Now regarded as an emblematic outsider artist, Blauvelt’s images of people strolling along country lanes, horse-drawn carriages, railways tracks, banknotes, houses, furniture, and women’s undergarments, which she often labeled with precision and care, serve as the imaginative recollections of a woman who lived a humble life on the margins of mainstream society.
The gallery will showcase Blauvelt’s distinctive works, with their multiple perspectives, rich detail, and peculiar, X-ray-like, see-through views into the interiors of buildings, at the Outsider Art Fair Paris (October 17-20, 2019) and at next year’s Outsider Art Fair New York (January 16-19, 2020), as well as a forthcoming solo exhibition slated to open in December 2019. Blauvelt’s works have not been seen at the Outsider Art Fair in about a decade, although they were featured in several solo and group presentations at Kerry Schuss (most recently in 2018) and in Glossolalia: Languages of Drawing (2008), an exhibition at the Museum of Modern Art that brought together innovative forms of draftsmanship by both trained modern artists and their self-taught peers.
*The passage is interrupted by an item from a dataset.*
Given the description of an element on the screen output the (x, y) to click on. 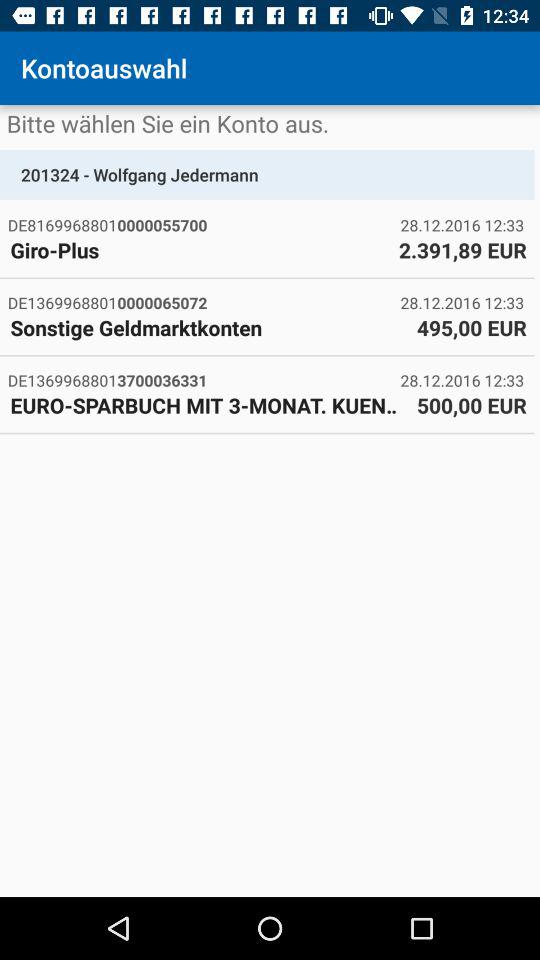
tap euro sparbuch mit item (208, 405)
The artist’s determination to accurately capture the proportions, shapes, and surface textures of her varied subjects with only the drawing materials available in her limited surroundings evokes a somewhat child-like approach. At the same time Blauvelt’s pictures are also marked by unexpected sophistication as she exaggerates the details of certain subjects or accentuates the sculptural qualities of others. In creating her neatly organized compositions, she often assigns biblical references to mundane events, and refers to images of products reproduced in mid-century mail-order catalogs.
Blauvelt’s Dutch ancestors settled in the Hudson Valley, north of New York City, and helped found the First Dutch Reformed Church in that region in the late 1600s. At some point in the early decades of the 20th century, the artist moved with her father to a house in a small town in northeastern Pennsylvania that was heated by a coal stove and had a pump in the kitchen that supplied water from a well in the backyard. This is where she spent most of her adult life. In the 1970s, she was moved to a mental facility outside of Scranton where she continued to draw until her death in 1987.
Blauvelt’s drawings were recently featured in Flying High: Women Artists of Art Brut, an exhibition presented earlier this year at the Bank Austria Kunstforum Wien in Vienna, and You Can’t Win: Jack Black’s America, a group exhibition this summer at Fortnight Institute in New York. Her work will also be included in Memory Palaces: Inside the Collection of Audrey B. Heckler, which opens at the American Folk Art Museum in New York on September 17, 2019.
The gallery’s involvement with the artist’s work comes at a time when keen interest in the contributions of a wide range of female artists and thinkers in the related art brut and outsider art fields has seized the imagination of collectors, critics, curators and artists around the world. Blauvelt’s works may be found in the collections of the Museum of Modern Art (New York), the Pennsylvania Academy of Fine Arts (Philadelphia), as well as in prominent private collections of art brut and outsider art in Europe and the United States).